Subterranean Existential Warfare takes place in a future twenty years after the nuclear collapse of mankind, where creatures mutated by radiation threaten the final vestiges of humanity which have been pushed underground and gridlocked into bloody warfare. This is an album of stunning thematic clarity and visceral terror which is tied together by voice samples and environmental soundscapes that fully immerse you in the narrative. It is also one of the most ignorant pieces of music I’ve ever heard. Let me explain. Brutal death metal has long been split into two camps, with some bands branching in a direction where brutality is achieved through a show of pure speed and technicality, and others devolving, breaking the genre down to it’s most basic elements and then blending them into a thick slurry of intestines and cartilage. Snare go PANG, guitar go duunndunnn, bass go bluuurp, vocal go blurhhgugurggrg, job is done. Diphenylchloroarsine is in the latter camp, but this reductivist approach to death metal only plays in favour of the atmospheric lucidity.
For an entire hour,
Subterranean Existential Warfare stomps, kicks and explodes out of a pure compulsion to degenerate. The entire recording sounds like it is decayed, rotten and blown out—pulled straight from the chest cavity of some bloodthirsty abomination. Sludgy mid paced riffs are dragged through a pool of human remains, dancing in tandem with a bass tuned so low that it registers as more of a threatening, extraterrestrial warble than a stringed instrument. Every hit of the drums feels like a surgical necessity, and they pull a heavy weight in supplying the album with some tempo deviation, often speeding up or slowing down as the goliath riffs and inhuman squeals remain steadfast in the wake of assault. Cinematic bass drops are commonplace in brutal death metal, and while I’ll admit they are abused on this record, they are also thematically consistent with a violent subterranean war, and further aid in the immersion. It is easy to imagine the ceilings of defunct subway tunnels collapsing on the bodies of man and creature alike as your speakers crumble to the sound of nuclear explosions.

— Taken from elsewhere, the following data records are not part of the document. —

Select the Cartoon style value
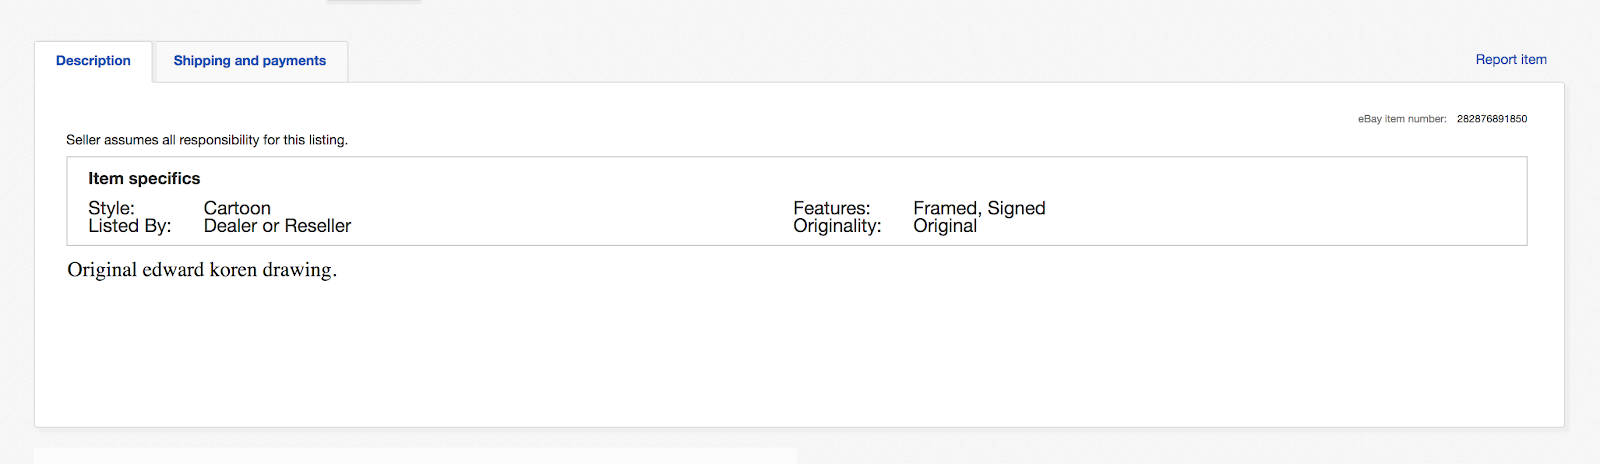 pyautogui.click(x=237, y=208)
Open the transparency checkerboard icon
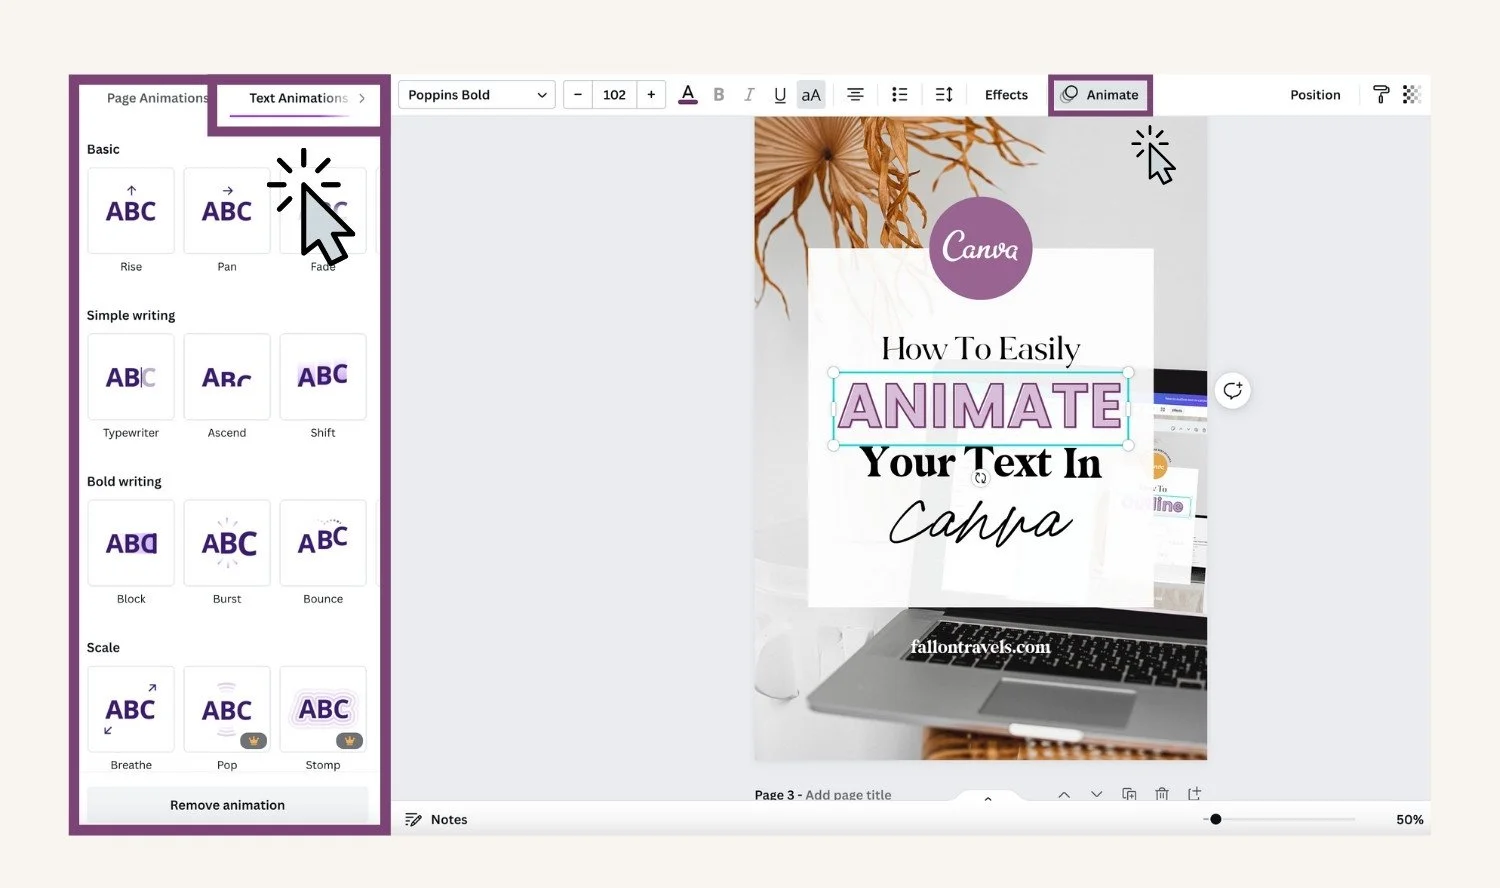 point(1412,95)
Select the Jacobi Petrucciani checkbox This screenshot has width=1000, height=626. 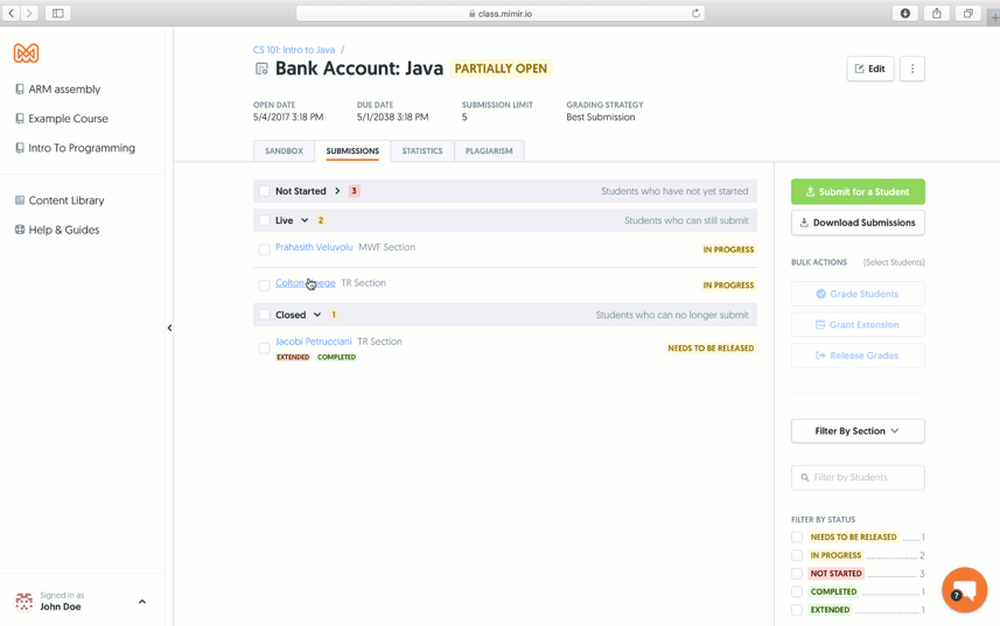(264, 348)
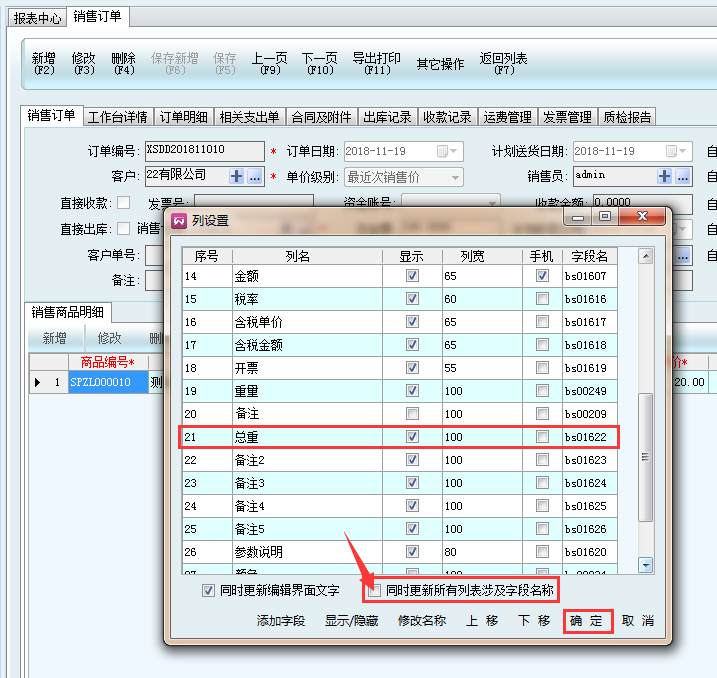Uncheck 同时更新编辑界面文字 checkbox

[x=208, y=590]
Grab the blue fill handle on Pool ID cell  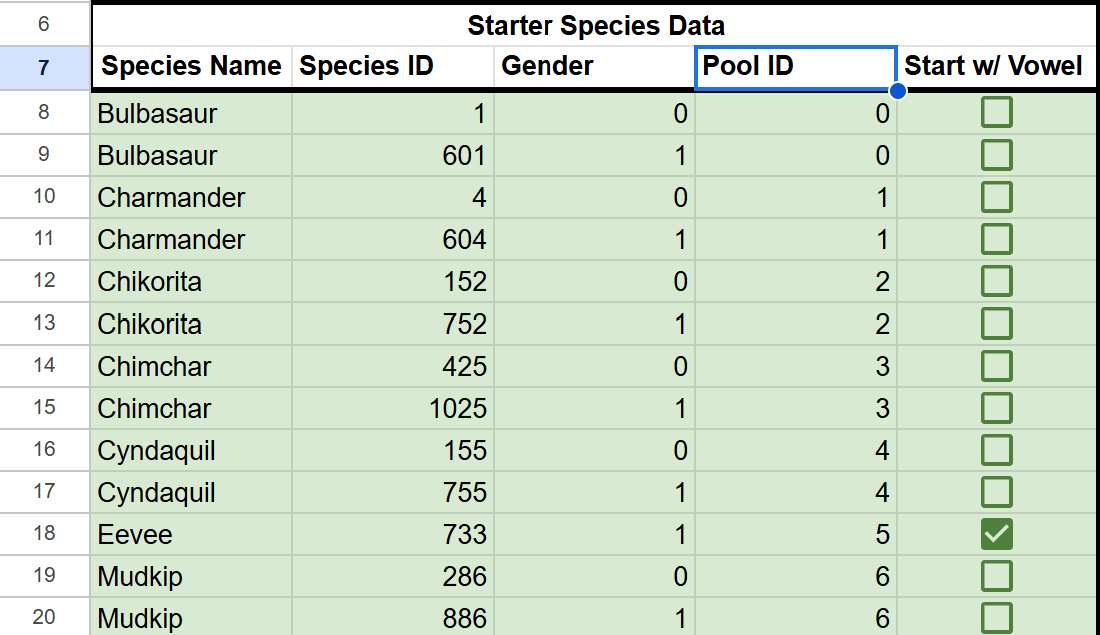coord(897,91)
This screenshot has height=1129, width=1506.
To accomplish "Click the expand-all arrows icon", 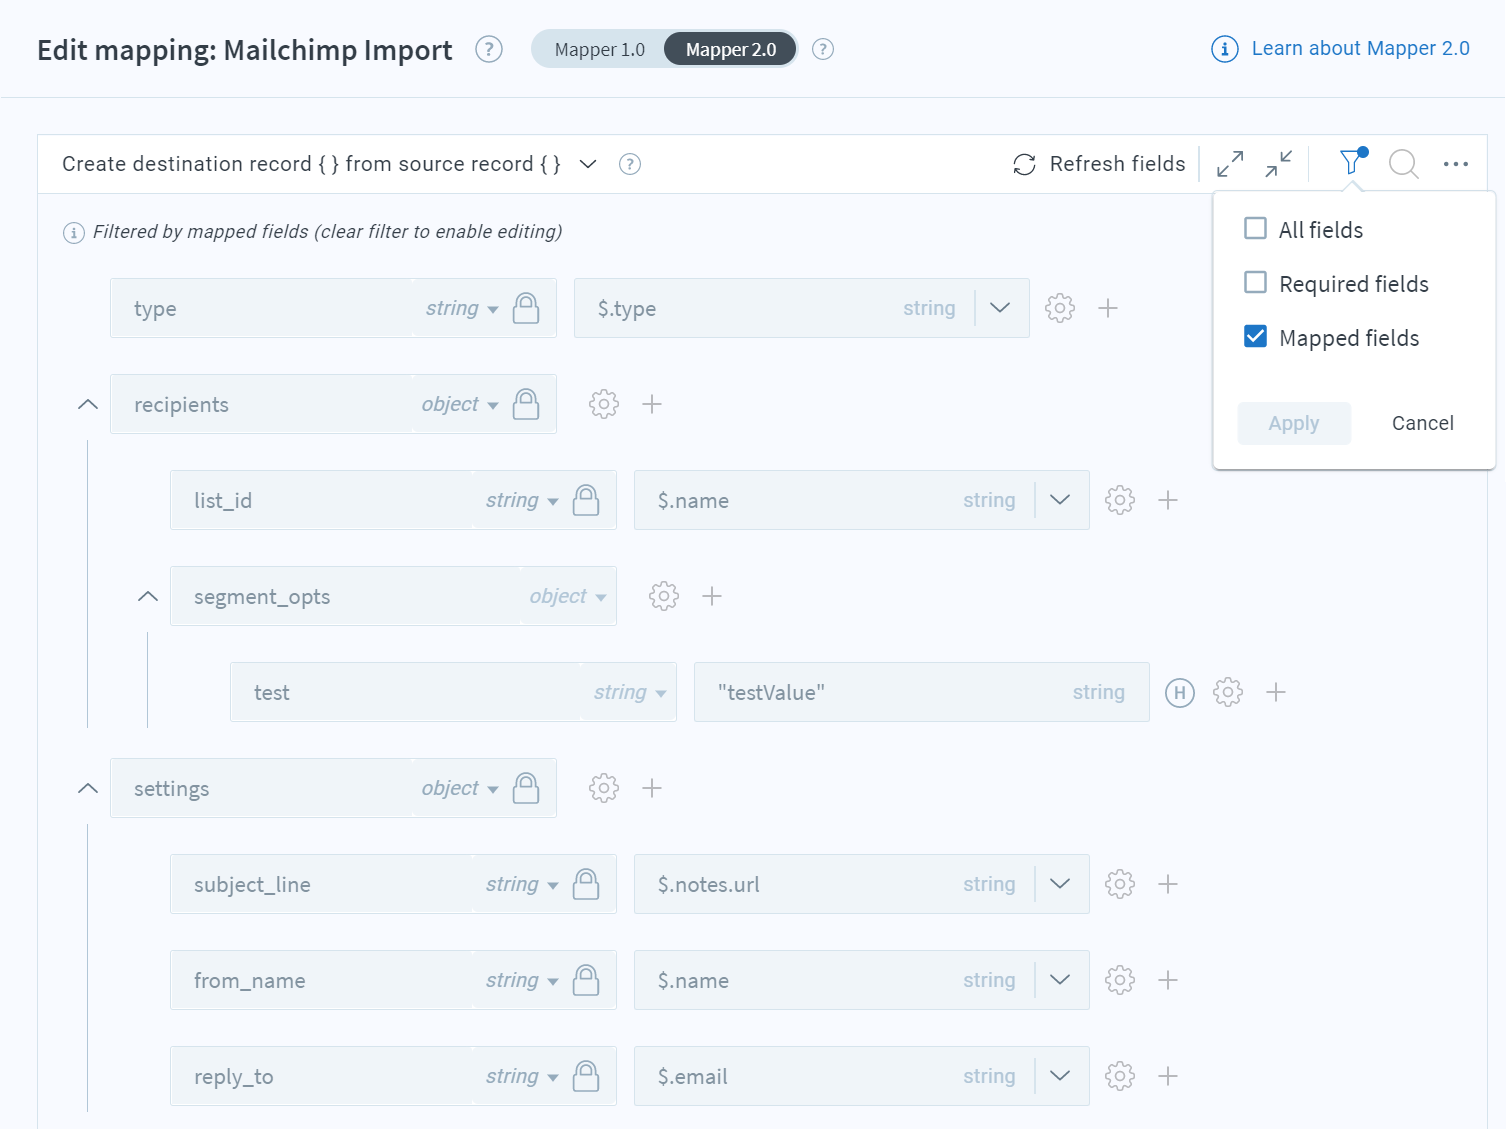I will click(x=1229, y=163).
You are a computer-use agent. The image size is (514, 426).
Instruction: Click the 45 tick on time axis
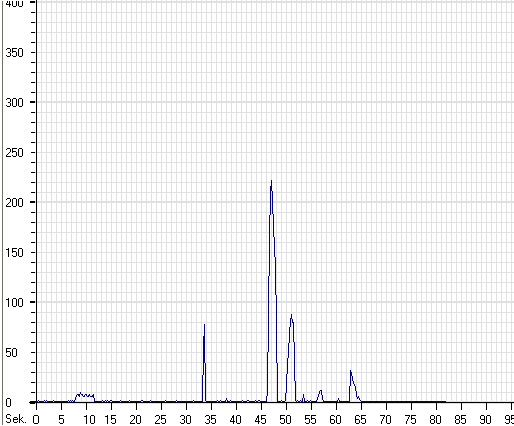click(260, 419)

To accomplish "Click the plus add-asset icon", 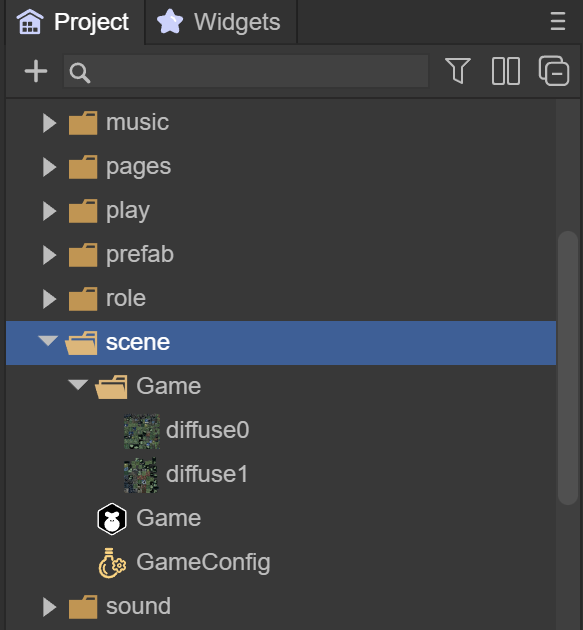I will 36,71.
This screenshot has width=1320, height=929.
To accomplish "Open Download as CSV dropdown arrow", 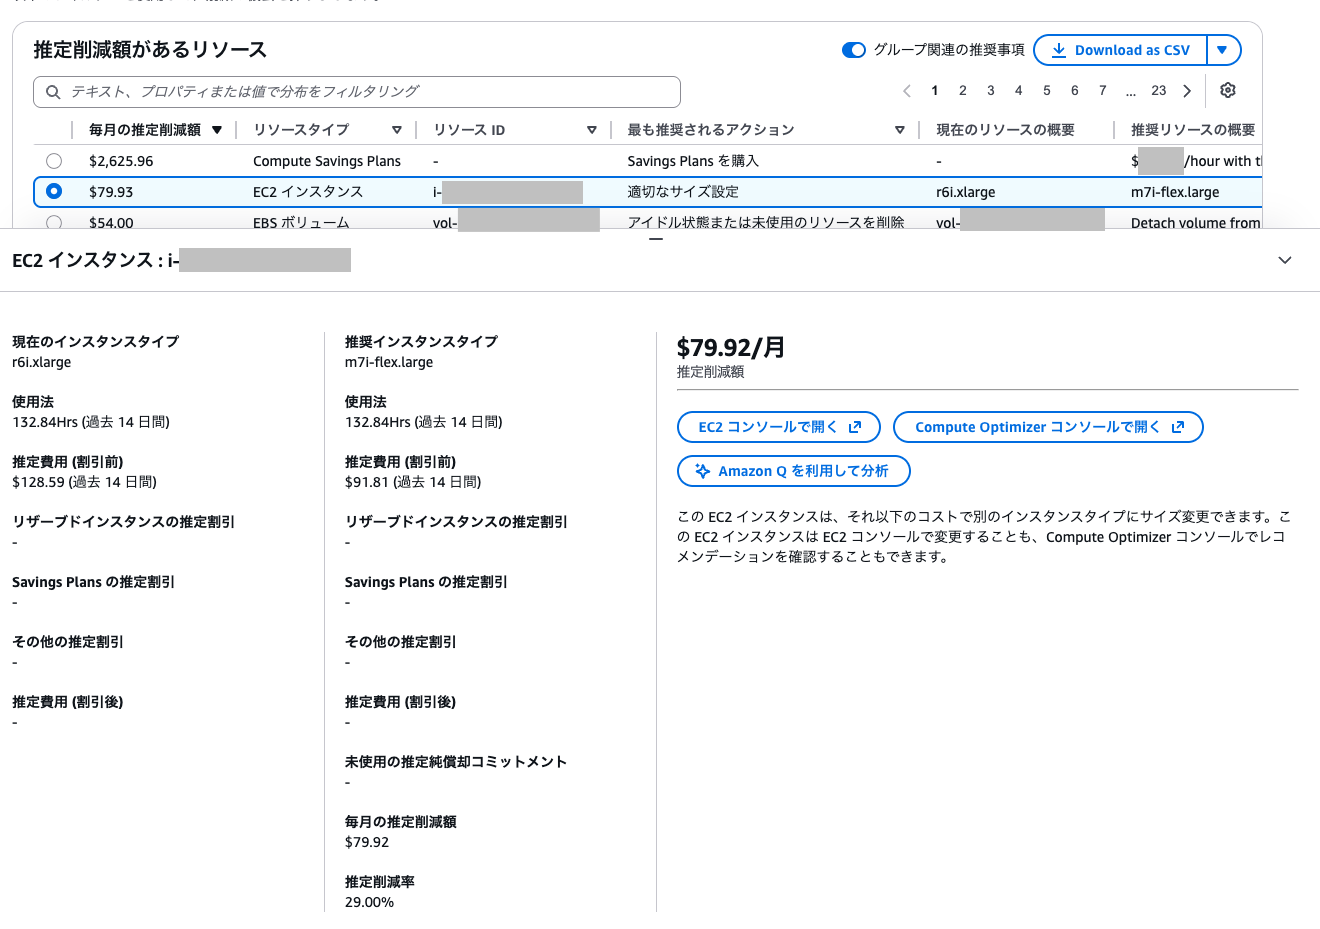I will pyautogui.click(x=1223, y=50).
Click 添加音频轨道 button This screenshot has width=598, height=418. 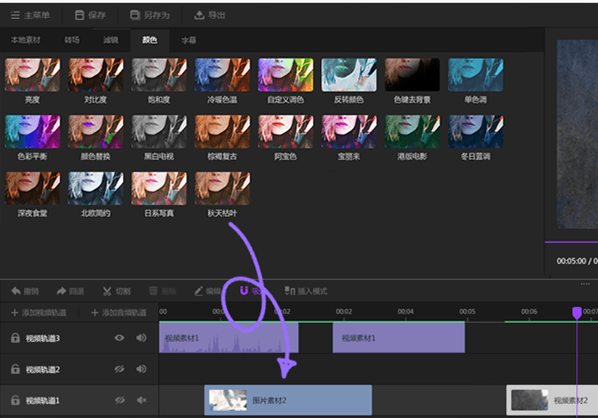point(119,313)
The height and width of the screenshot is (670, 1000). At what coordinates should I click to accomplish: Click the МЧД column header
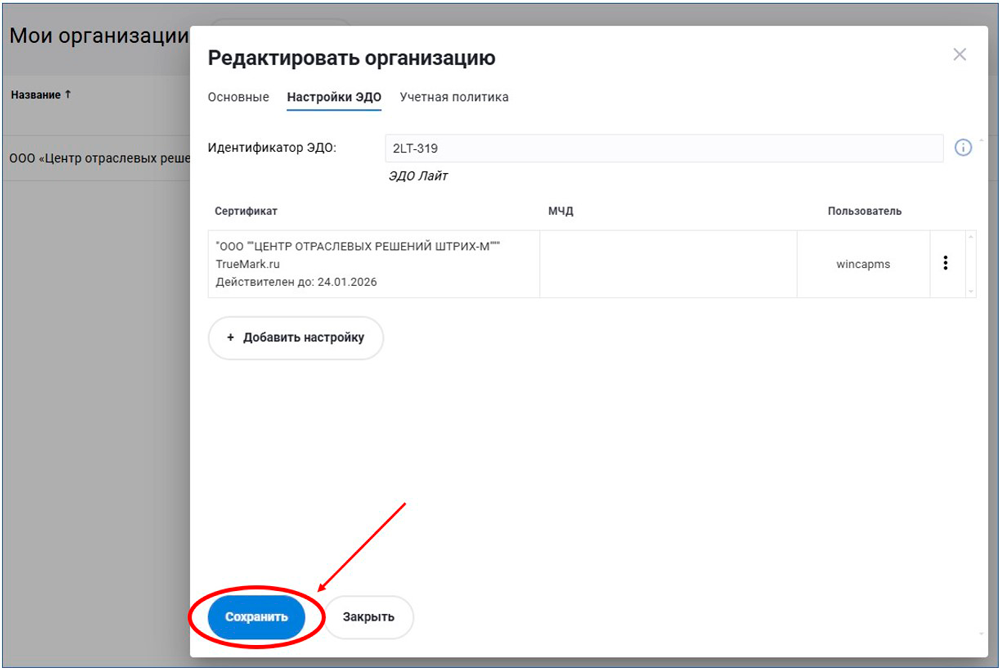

You could criticize this album for being one note and obnoxious, and I would not necessarily disagree. On a surface level, the actual music has a neanderthal charm at best, chugging it’s way through eleven tracks with the grace of an ape slamming a rock into another ape’s head. But somehow, despite the hour long runtime, this album almost always breezes by without feeling redundant or tedious. The aura of doom that emanates from every track, the haunting piano interlude of “Intermission 235”, the nuclear bass drops, the collage of horror pieced together by the final voice transmissions of fallen soldiers, it all makes you feel like you’re really living in the fictional world that Diphenylchloroarsine created. There are more than enough nuances in the songwriting department to be picked up on by the attentive and faithfully patient, but it’s the hellish atmosphere—executed with a master’s touch—that keeps me crawling back into the subterranean darkness.